Os EUA são o principal parceiro comercial em exportação (24,7%) e importação (20,9%). O setor de serviços domina a economia, representando 64,4% do PIB, impulsionado pelo Canal do Panamá, por onde passam mais de 14.000 navios anualmente.
Serviços financeiros e a Zona Franca do Colón também são pilares econômicos importantes, apesar dos desafios históricos relacionados à imagem de paraíso fiscal.
A culinária panamenha reflete a diversidade local, utilizando milho, carnes, frutos do mar, mandioca, trigo e banana.
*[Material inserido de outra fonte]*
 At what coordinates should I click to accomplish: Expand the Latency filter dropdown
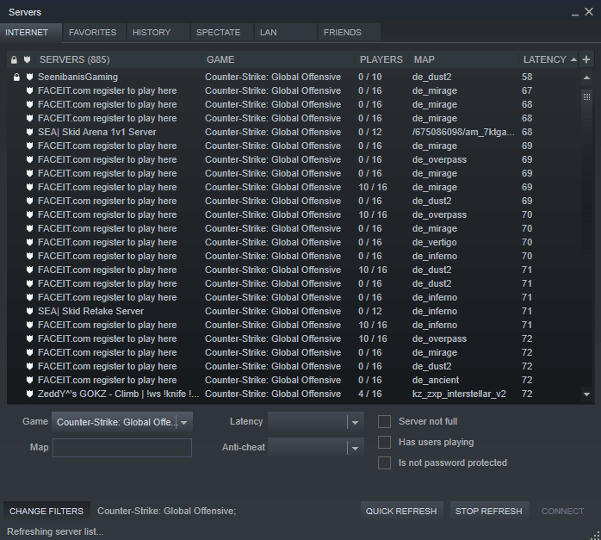pyautogui.click(x=355, y=422)
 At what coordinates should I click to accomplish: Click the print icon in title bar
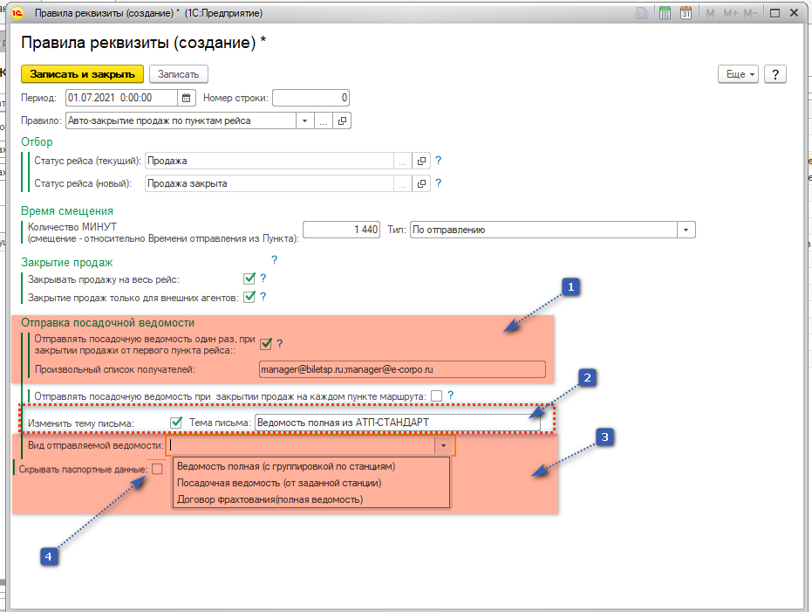point(642,13)
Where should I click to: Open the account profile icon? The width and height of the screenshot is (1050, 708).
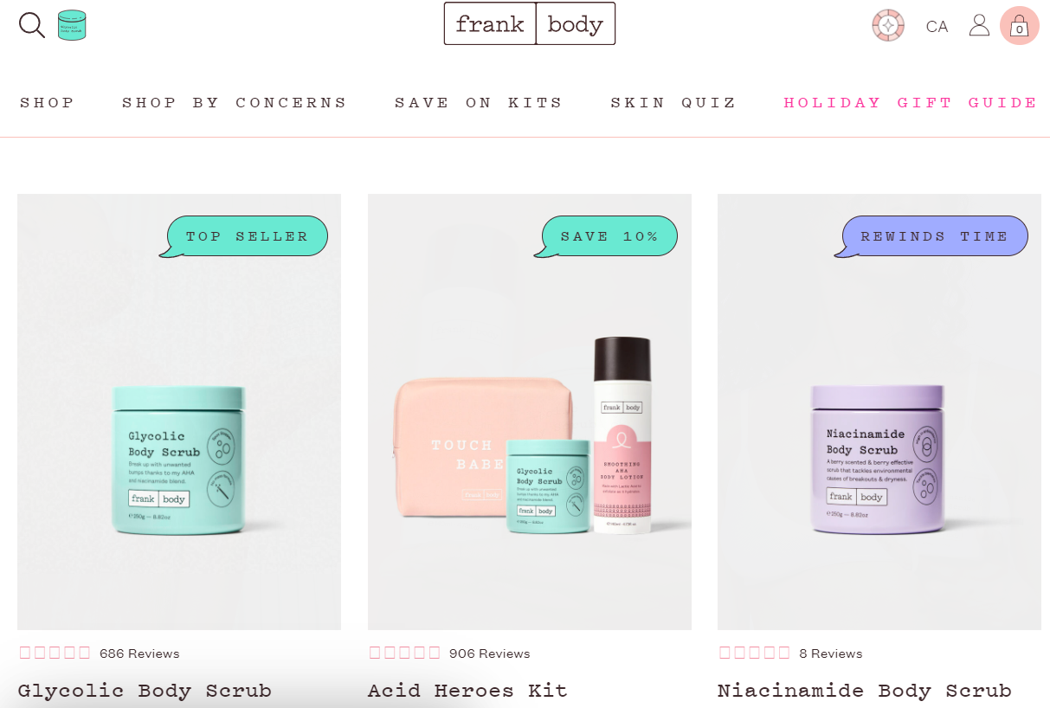979,25
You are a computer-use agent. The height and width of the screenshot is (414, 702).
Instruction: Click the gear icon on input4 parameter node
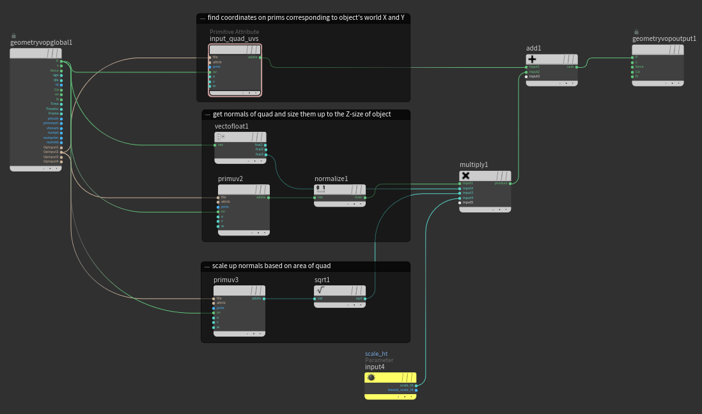371,378
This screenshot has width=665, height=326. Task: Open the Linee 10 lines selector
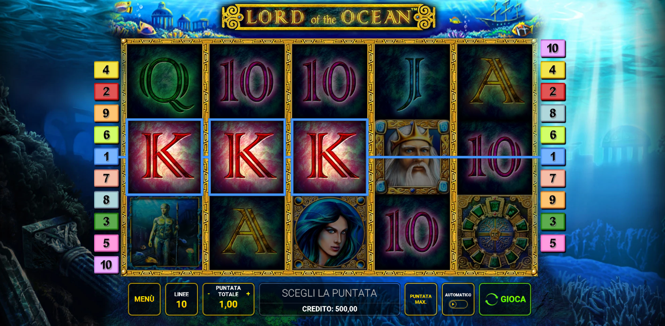tap(182, 299)
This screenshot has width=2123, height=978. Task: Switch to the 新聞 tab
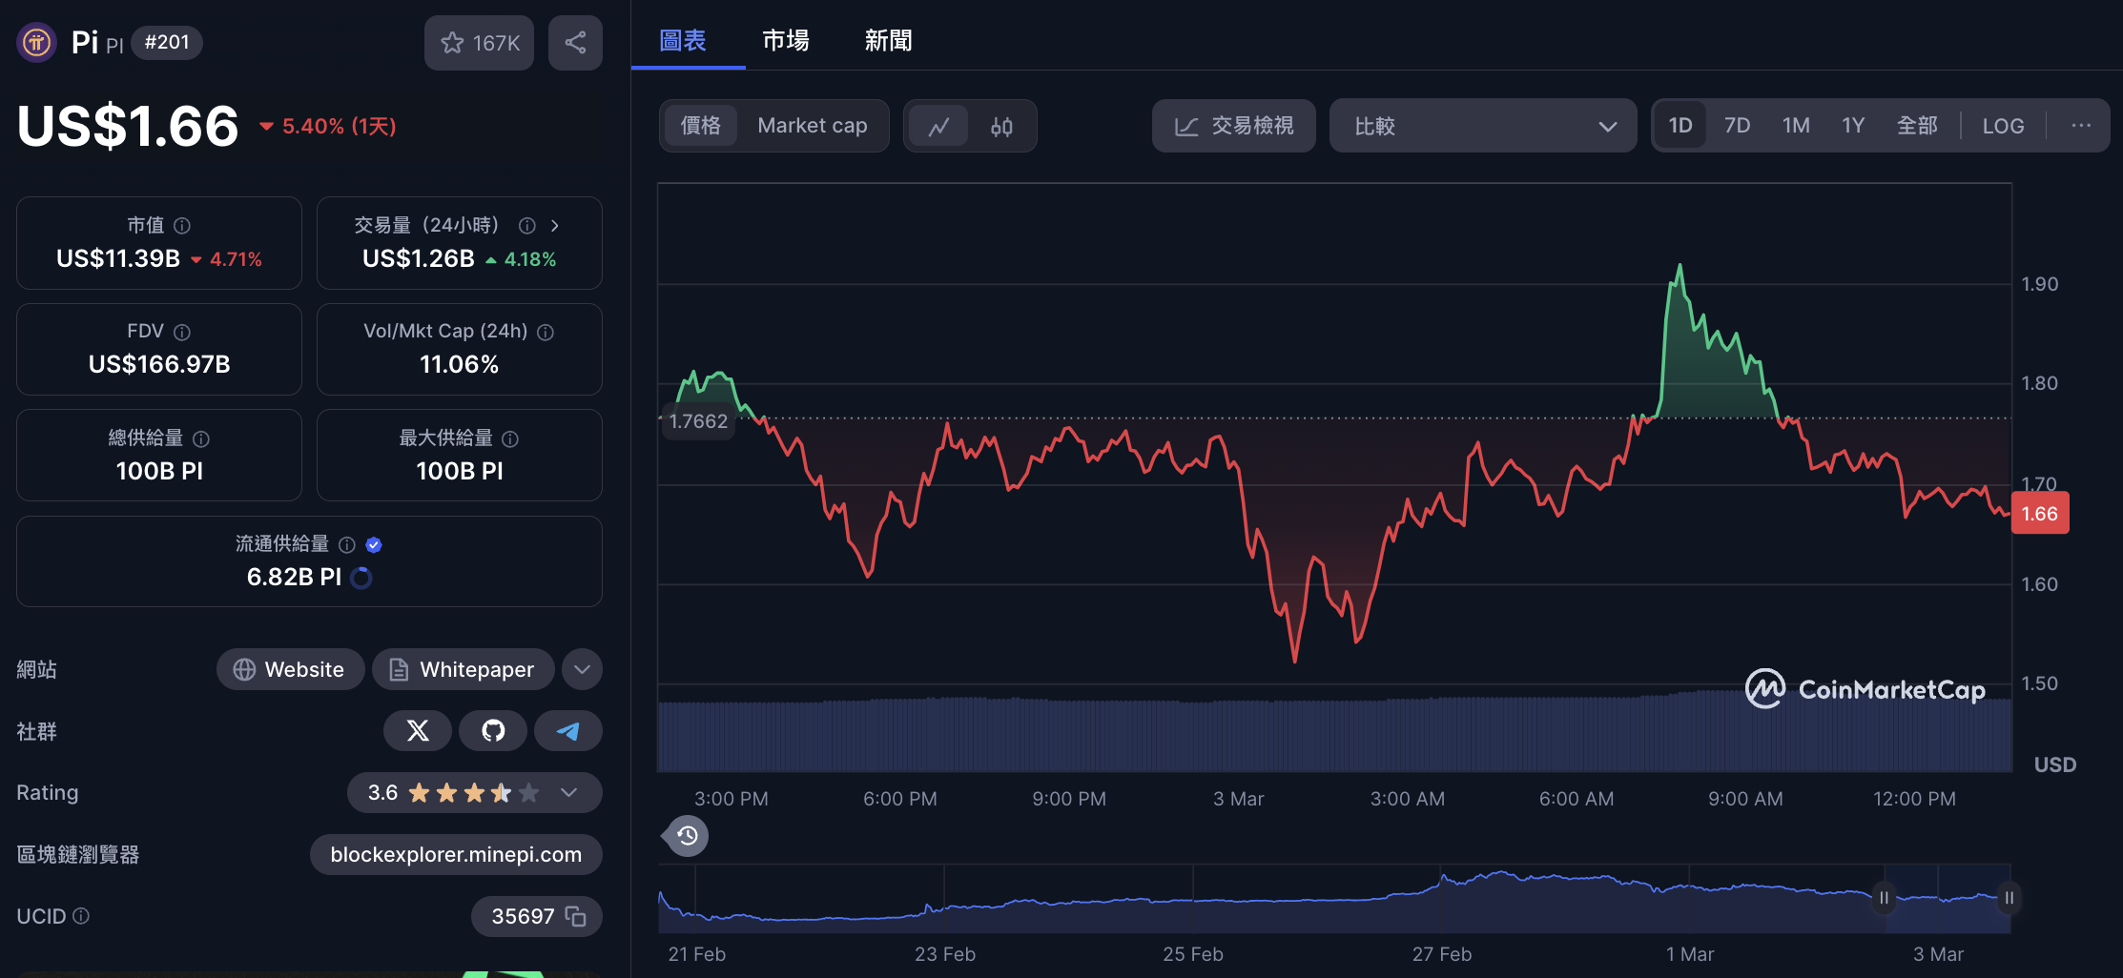tap(888, 40)
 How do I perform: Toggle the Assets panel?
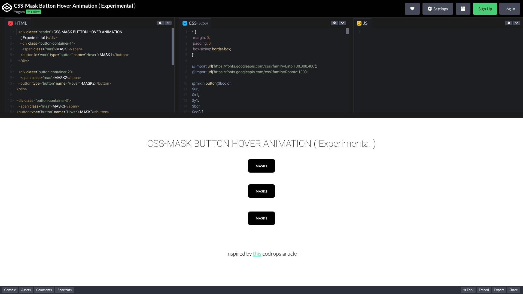(x=26, y=290)
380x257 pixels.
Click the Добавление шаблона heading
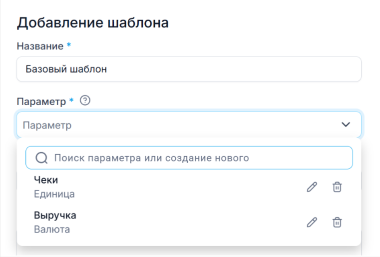pos(92,23)
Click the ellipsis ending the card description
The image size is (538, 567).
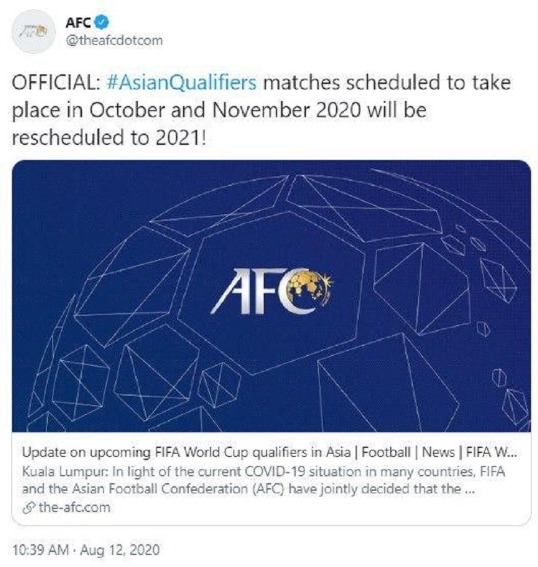469,490
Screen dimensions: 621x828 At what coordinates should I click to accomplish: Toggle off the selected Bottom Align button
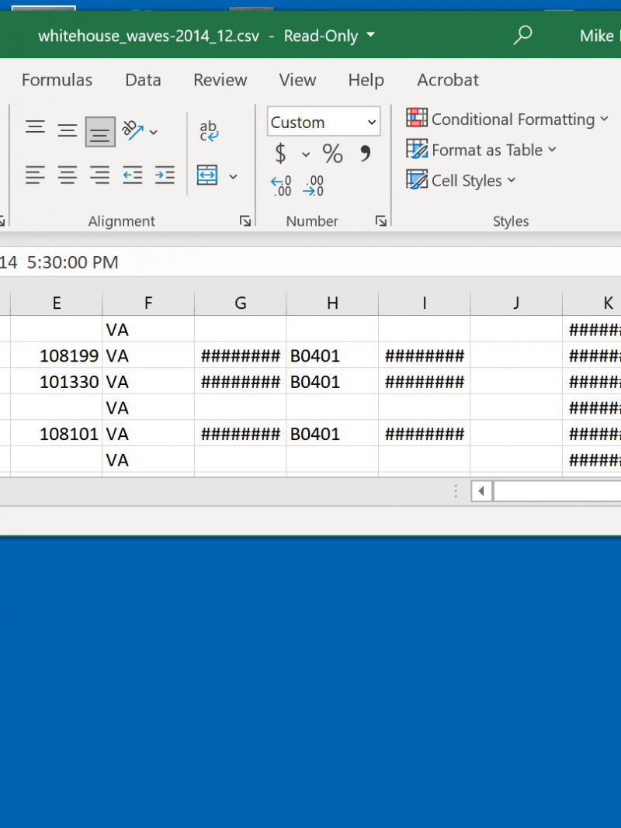coord(100,131)
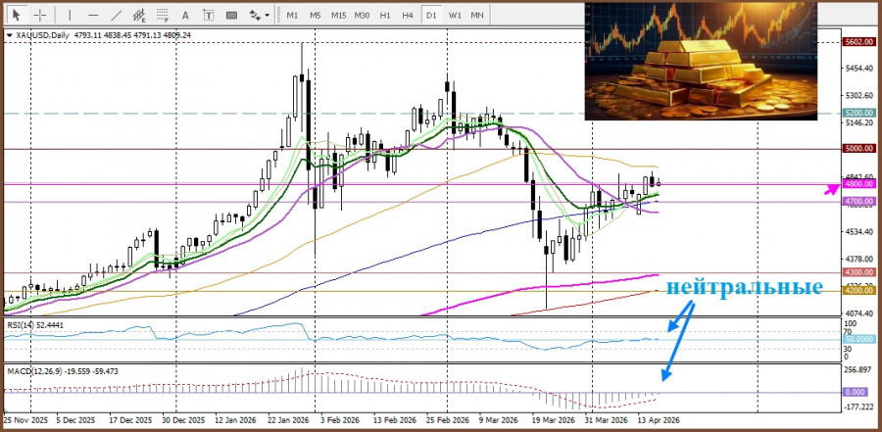Click the text label tool
This screenshot has height=432, width=882.
(x=208, y=15)
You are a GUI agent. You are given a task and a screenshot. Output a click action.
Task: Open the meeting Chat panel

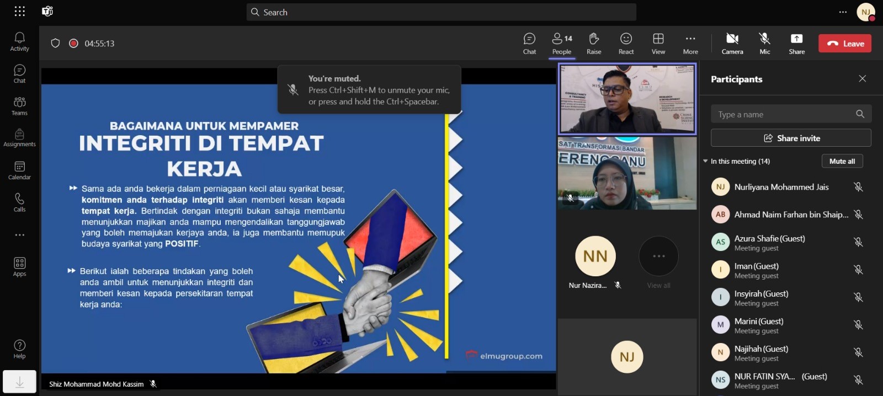coord(529,43)
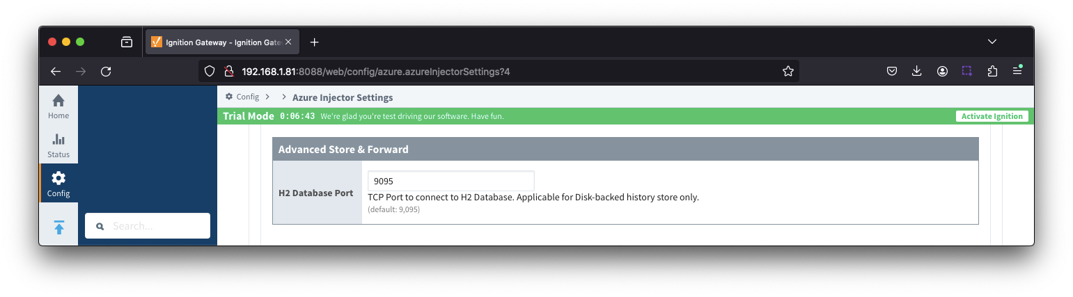Image resolution: width=1073 pixels, height=297 pixels.
Task: Open the Firefox account menu
Action: (x=942, y=71)
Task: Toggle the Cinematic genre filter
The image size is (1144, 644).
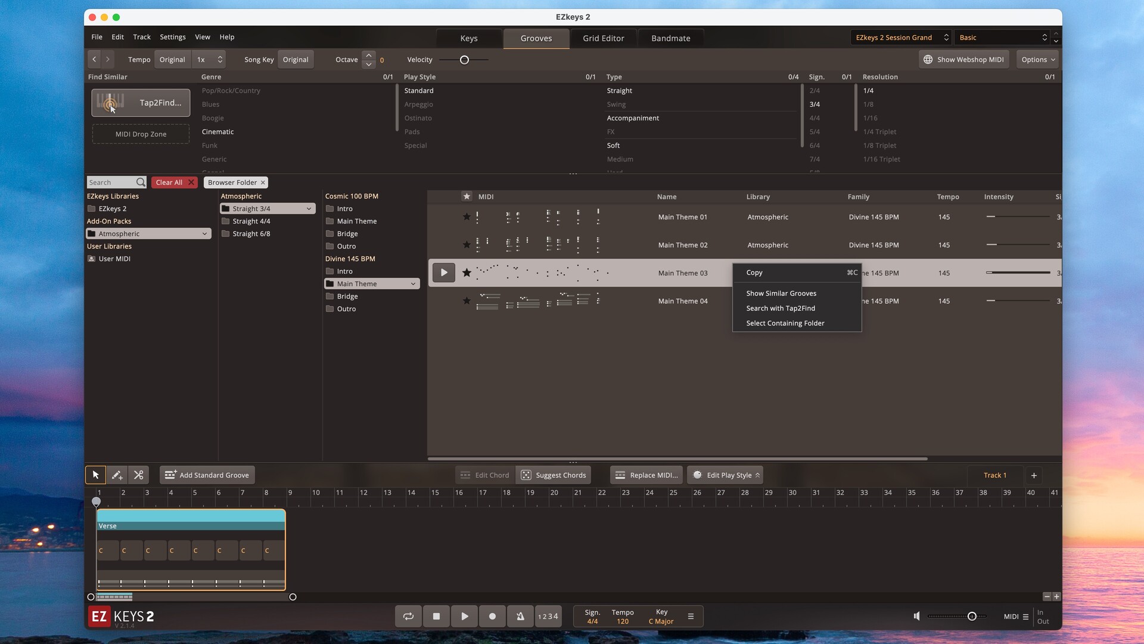Action: click(217, 132)
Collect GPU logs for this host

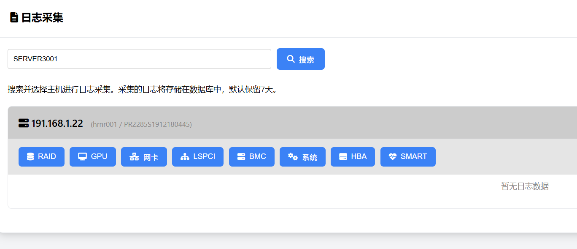tap(92, 156)
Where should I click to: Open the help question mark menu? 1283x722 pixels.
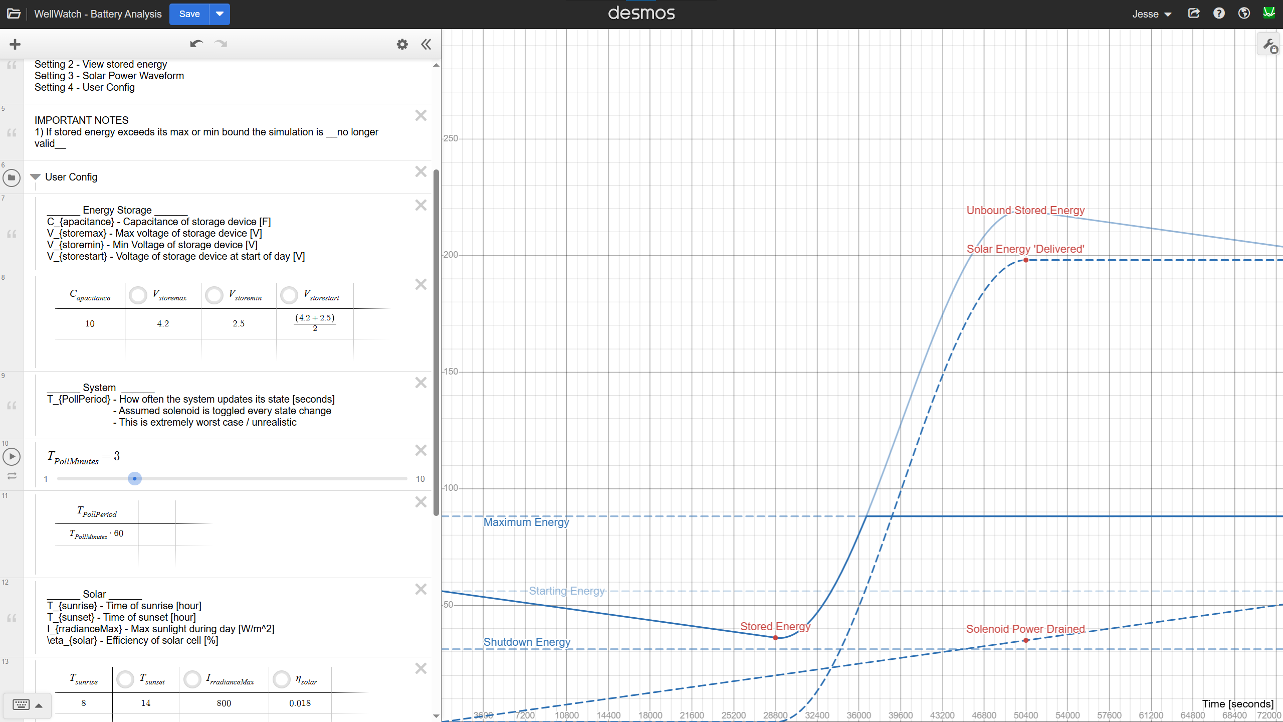(x=1219, y=14)
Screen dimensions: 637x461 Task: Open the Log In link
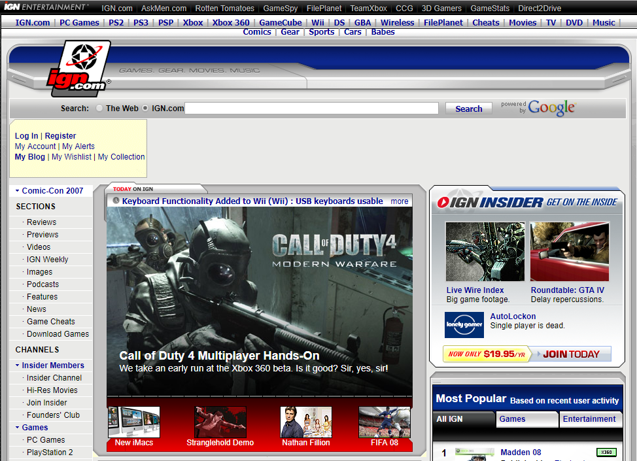(x=26, y=136)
Pratos comuns incluem tortilla (pão fino de milho), Carimanola (torta de mandioca recheada), Roja Vieja (carne moída com tomate) e o histórico Tamale, à base de milho recheado, cozido em folhas de bananeira e servido em ocasiões especiais.
As reservas de La Amistad, patrimônio natural da UNESCO (1983), situadas na Costa Rica e Panamá, destacam-se pelo endemismo da flora e fauna, abrigando diversos mamíferos, aves e outras espécies.
O Parque Nacional Koiba e zona marinha (UNESCO 2005) na ilha panamenha possuem biodiversidade endêmica devido ao isolamento, sendo refúgio de espécies ameaçadas, com o mergulho sendo popular na área marinha.
O Parque Nacional Darien (UNESCO 1981), ponte entre Américas, possui variados habitats, é lar de tribos indígenas e abriga fauna ameaçada como onça e anta.
O sítio arqueológico Panamá Viejo e bairro histórico (UNESCO 1997), o assentamento europeu mais antigo no Pacífico, preserva ruínas que refletem a economia e vida do Império Espanhol, exibindo influências arquitetônicas diversas.
As fortificações caribenhas de Portobelo San Lorenzo (UNESCO 1980), construídas pelos espanhóis contra piratas, são um patrimônio cultural ameaçado e importante atração turística.
O Canal do Panamá, com 77 km, liga os oceanos Atlântico e Pacífico, facilitando o comércio global ao reduzir drasticamente o tempo de travessia que antes levava dois meses da rota Nova York a São Francisco.
É uma obra crucial de engenharia, por onde passam navios com mercadorias importantes como petróleo, impulsionando a economia panamenha com receitas anuais estimadas em US$ 1,8 bilhão, cobradas por tarifas baseadas no tamanho e carga.
A ideia do canal remonta a 1534, com ordens do Rei Carlos V da Espanha para estudos de viabilidade. A primeira tentativa de construção, iniciada em 1881 por Ferdinand de Lesseps (o construtor do Canal de Suez), fracassou devido a desafios como doenças (malária, febre amarela), clima severo e ambiente hostil, resultando na perda de 22.000 vidas e um custo de US$ 287 milhões.
A França abandonou o projeto em 1889. Os Estados Unidos assumiram e concluíram a construção em 1904, sob o apoio do Presidente Theodore Roosevelt.
A obra foi essencial para encurtar rotas marítimas, baratear o transporte de cargas e desenvolver as relações internacionais dos EUA com o mundo.
Melhorias estruturais contínuas são necessárias para atender aos mais de 13.000 navios anuais, mantendo a relevância estratégica e econômica do canal sob a administração do Canal do Panamá.